*What to do*
Return the lines of the material below exactly, beginning with the line that has "For every named" in it and finishing with the line that has "September 2019 (833, 2247)" in it. Leave all pictures aside.

*Extracted records*
○ ○ ○

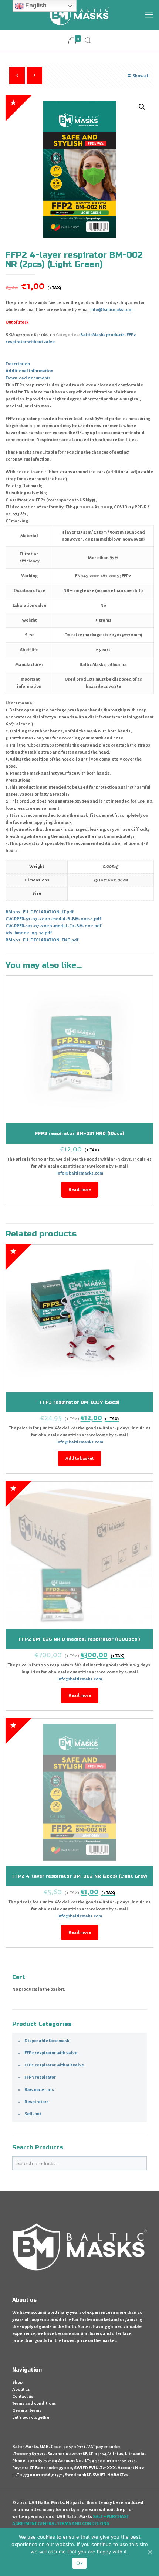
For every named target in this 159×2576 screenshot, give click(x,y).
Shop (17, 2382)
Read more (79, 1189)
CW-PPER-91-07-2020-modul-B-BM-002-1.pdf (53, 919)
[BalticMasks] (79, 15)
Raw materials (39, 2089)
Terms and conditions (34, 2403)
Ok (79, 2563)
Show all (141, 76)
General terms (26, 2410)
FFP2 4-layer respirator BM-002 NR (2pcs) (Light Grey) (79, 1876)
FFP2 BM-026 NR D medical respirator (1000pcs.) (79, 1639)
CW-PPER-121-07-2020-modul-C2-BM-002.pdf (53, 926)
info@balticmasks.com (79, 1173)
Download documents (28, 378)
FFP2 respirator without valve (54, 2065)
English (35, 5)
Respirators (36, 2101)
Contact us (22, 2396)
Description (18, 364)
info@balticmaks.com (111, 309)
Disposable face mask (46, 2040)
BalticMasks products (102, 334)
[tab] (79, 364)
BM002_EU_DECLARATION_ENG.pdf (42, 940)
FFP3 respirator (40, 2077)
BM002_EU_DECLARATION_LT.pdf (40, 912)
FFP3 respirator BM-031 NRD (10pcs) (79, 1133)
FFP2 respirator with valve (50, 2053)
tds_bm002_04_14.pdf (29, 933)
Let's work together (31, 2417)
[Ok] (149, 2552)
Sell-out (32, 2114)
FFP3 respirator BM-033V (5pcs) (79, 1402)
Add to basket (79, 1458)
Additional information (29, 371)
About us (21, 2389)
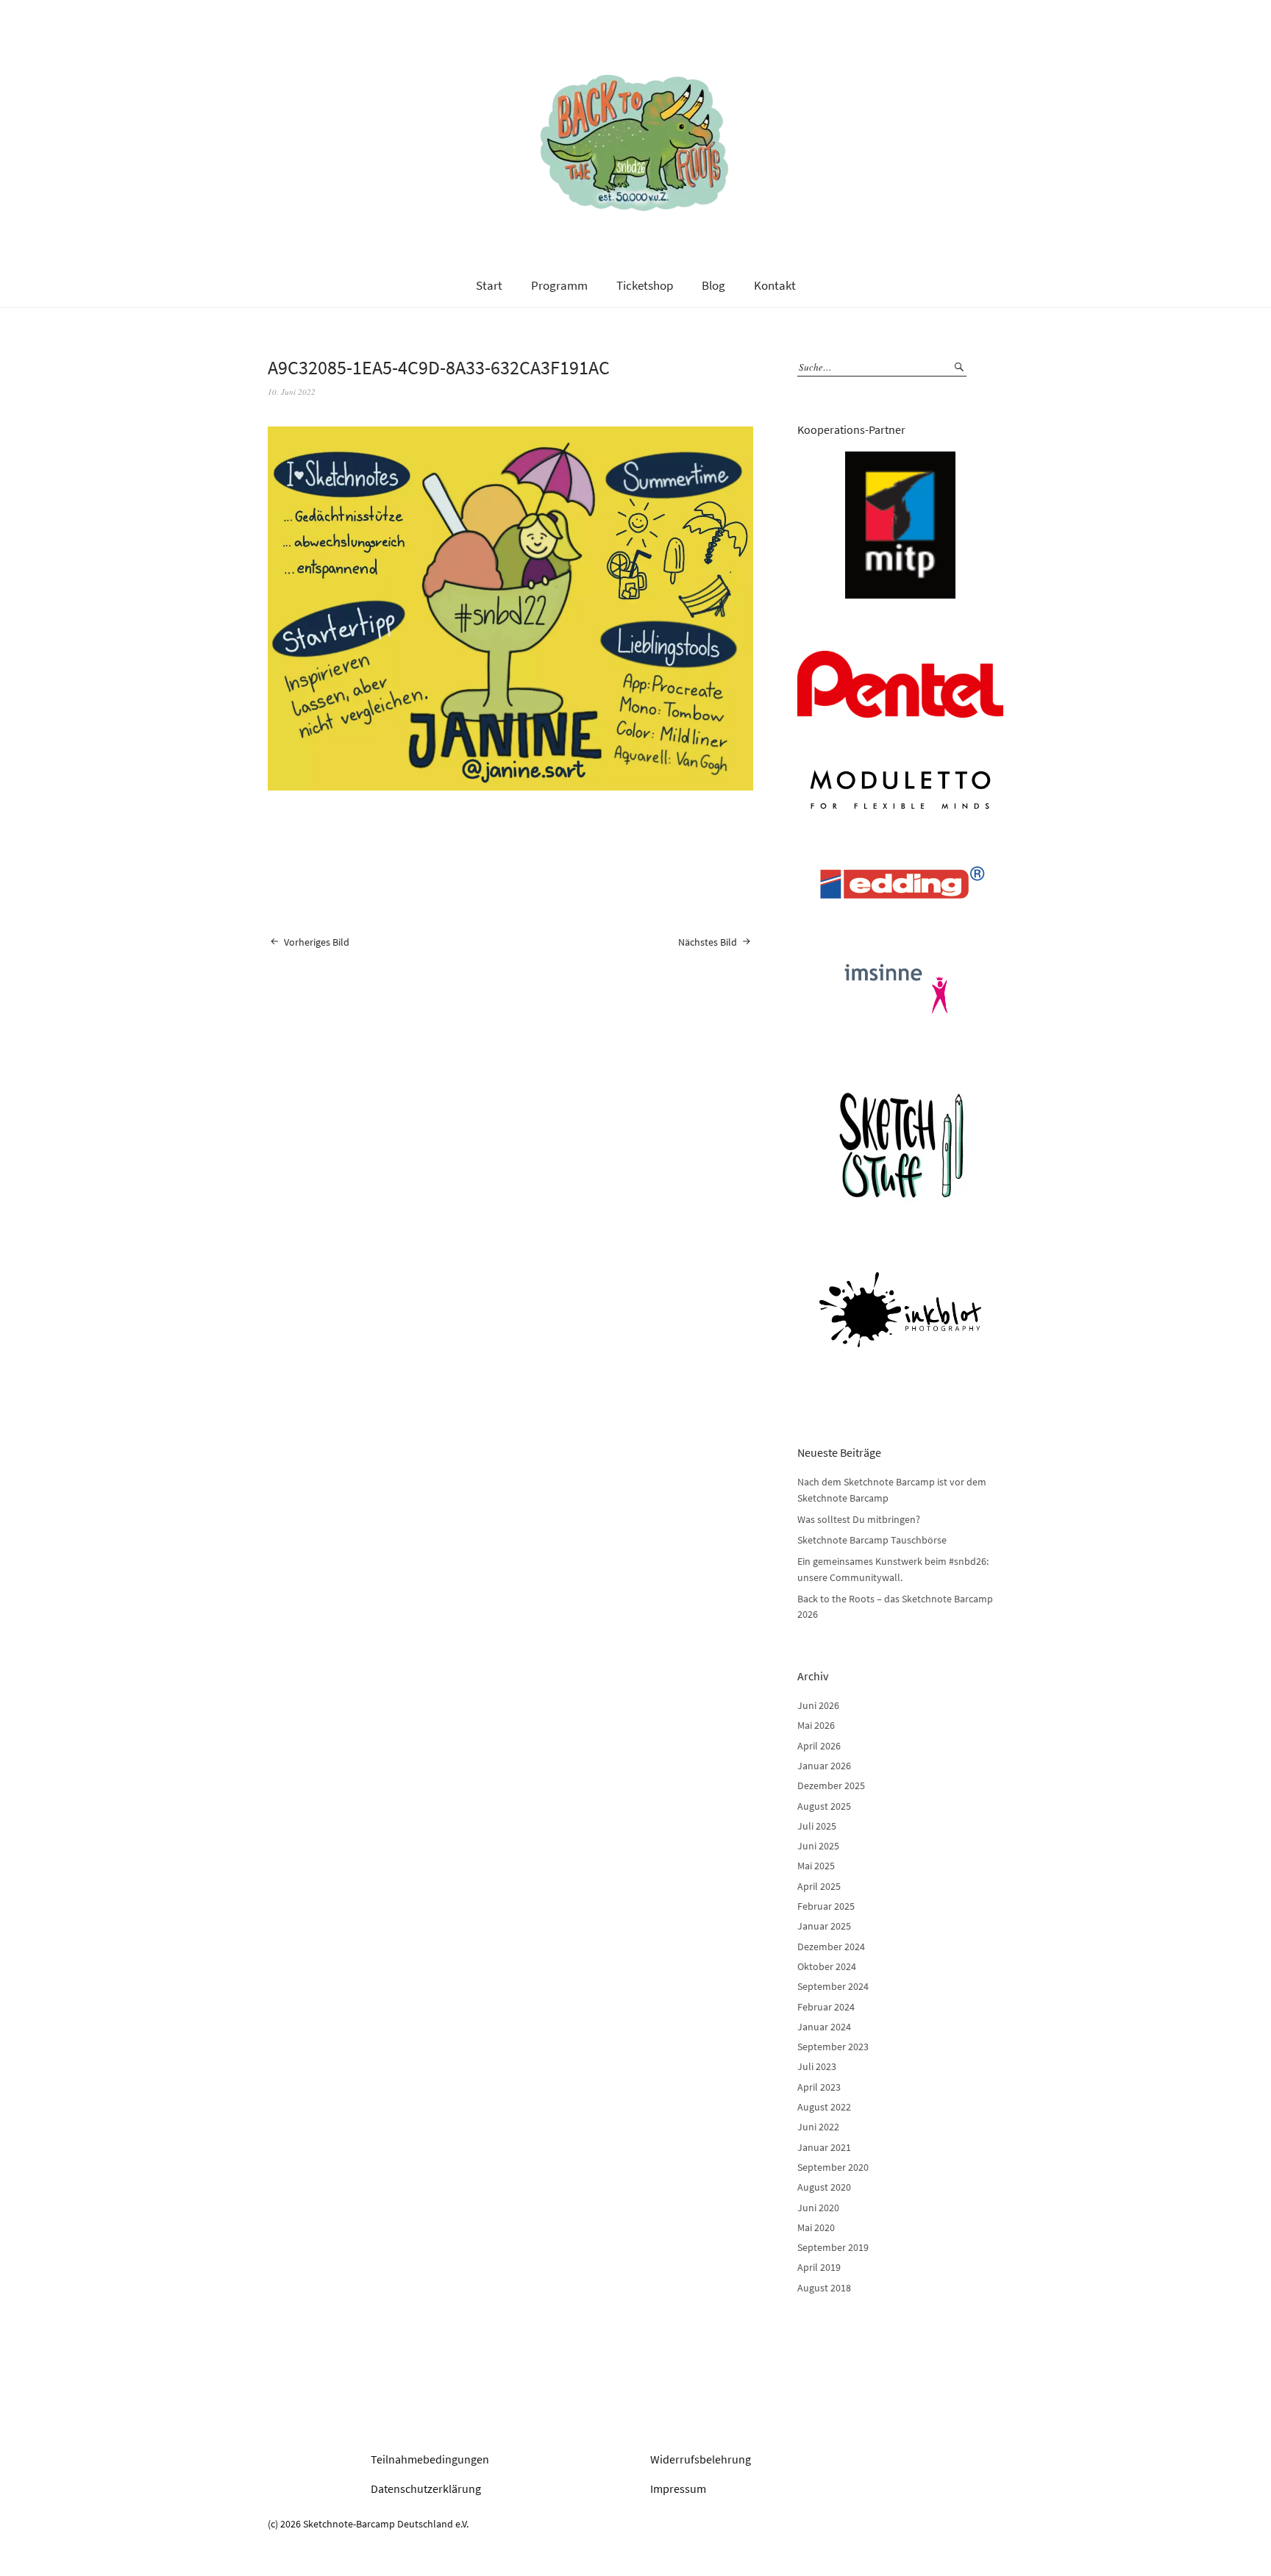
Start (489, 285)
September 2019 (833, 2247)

○ ○ ○

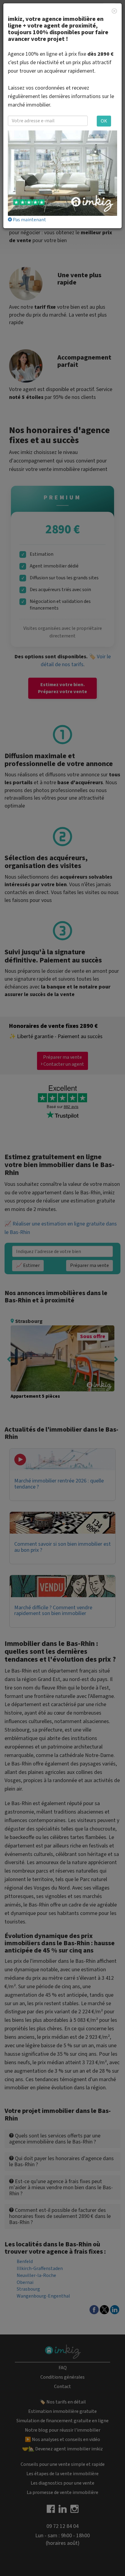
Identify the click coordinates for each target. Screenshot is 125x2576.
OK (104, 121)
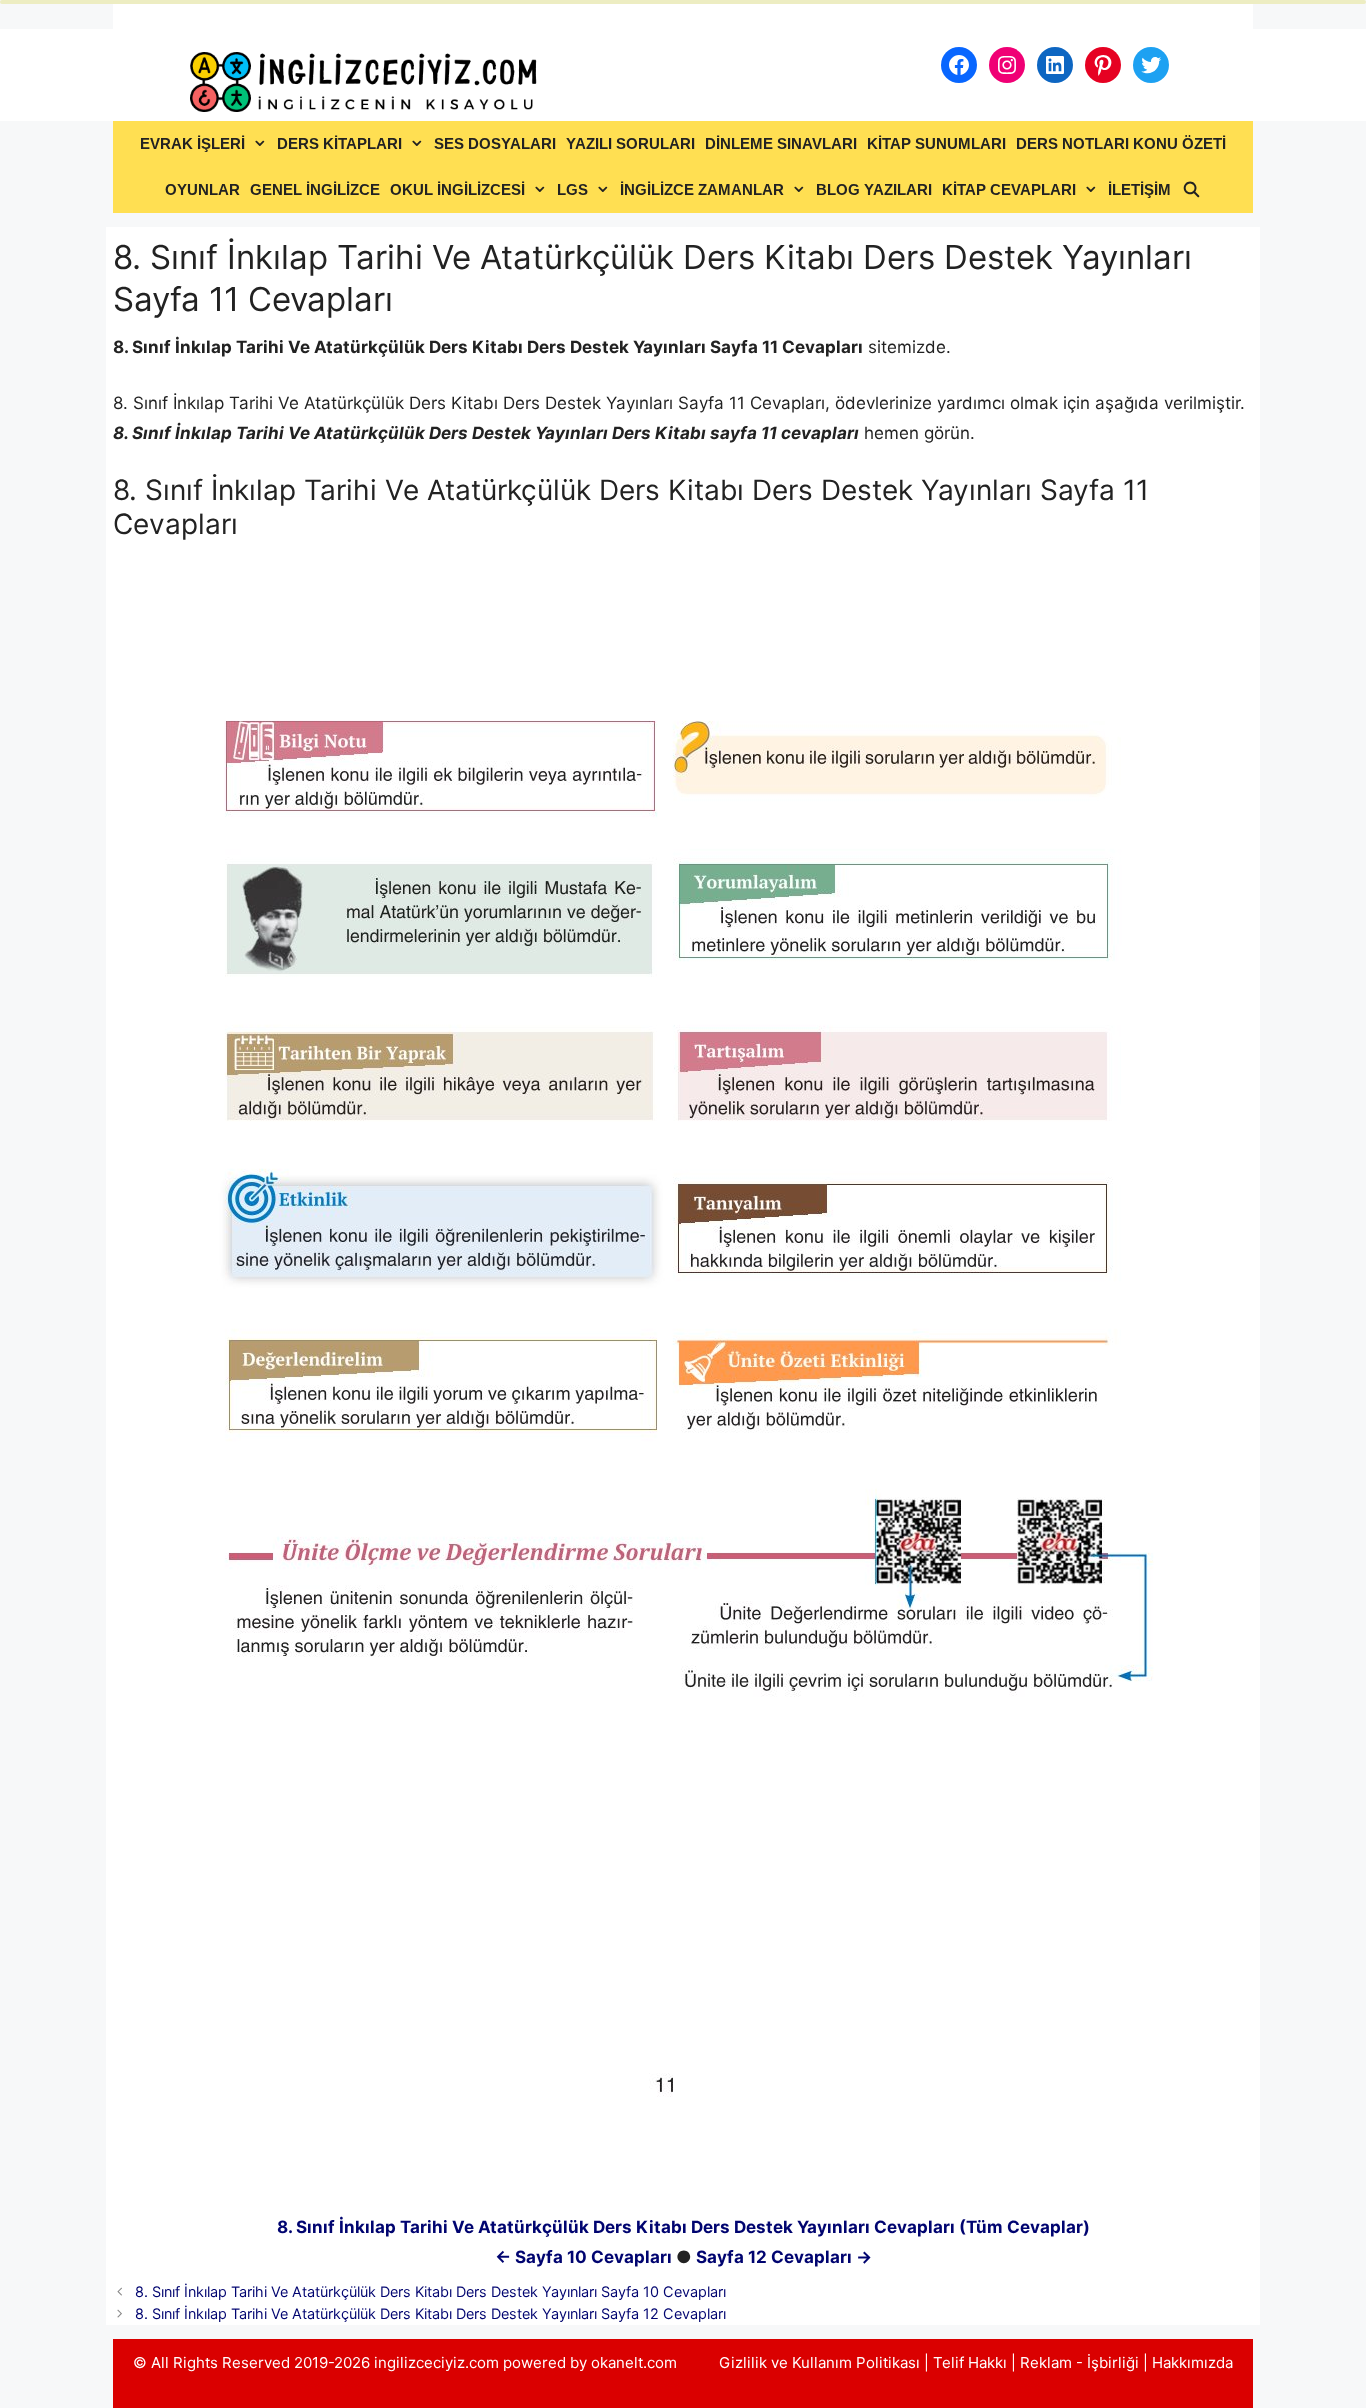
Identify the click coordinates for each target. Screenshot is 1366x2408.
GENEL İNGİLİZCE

○ ○ ○

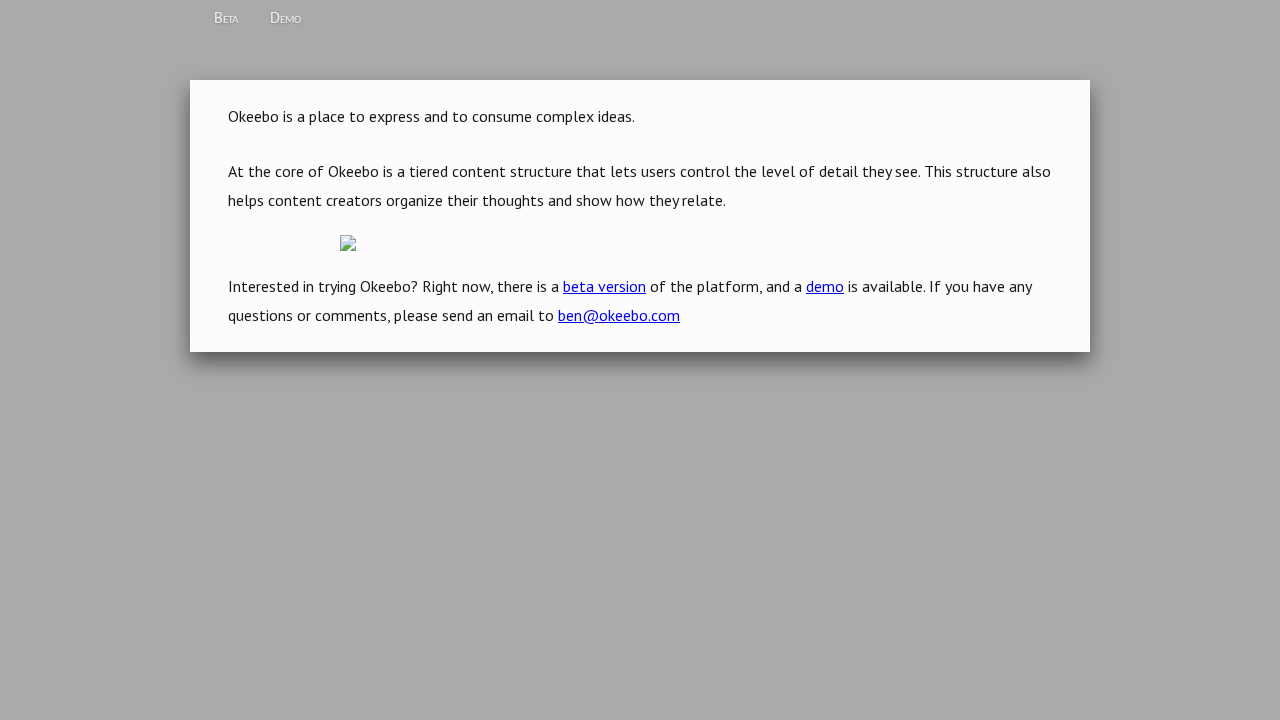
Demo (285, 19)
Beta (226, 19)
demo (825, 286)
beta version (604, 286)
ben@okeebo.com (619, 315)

○ ○ ○

*Exercise response*
For every named target in this 159×2576 screenshot, give click(x,y).
Shop (17, 2382)
Read more (79, 1189)
CW-PPER-91-07-2020-modul-B-BM-002-1.pdf (53, 919)
[BalticMasks] (79, 15)
Raw materials (39, 2089)
Terms and conditions (34, 2403)
Ok (79, 2563)
Show all (141, 76)
General terms (26, 2410)
FFP2 4-layer respirator BM-002 NR (2pcs) (Light Grey) (79, 1876)
FFP2 BM-026 NR D medical respirator (1000pcs.) (79, 1639)
CW-PPER-121-07-2020-modul-C2-BM-002.pdf (53, 926)
info@balticmasks.com (79, 1173)
Download documents (28, 378)
FFP2 respirator without valve (54, 2065)
English (35, 5)
Respirators (36, 2101)
Contact us (22, 2396)
Description (18, 364)
info@balticmaks.com (111, 309)
Disposable face mask (46, 2040)
BalticMasks products (102, 334)
[tab] (79, 364)
BM002_EU_DECLARATION_ENG.pdf (42, 940)
FFP3 respirator (40, 2077)
BM002_EU_DECLARATION_LT.pdf (40, 912)
FFP3 respirator BM-031 NRD (10pcs) (79, 1133)
FFP2 respirator with valve (50, 2053)
tds_bm002_04_14.pdf (29, 933)
Let's work together (31, 2417)
[Ok] (149, 2552)
Sell-out (32, 2114)
FFP3 respirator BM-033V (5pcs) (79, 1402)
Add to basket (79, 1458)
Additional information (29, 371)
About us (21, 2389)
Start (489, 285)
September 2019 (833, 2247)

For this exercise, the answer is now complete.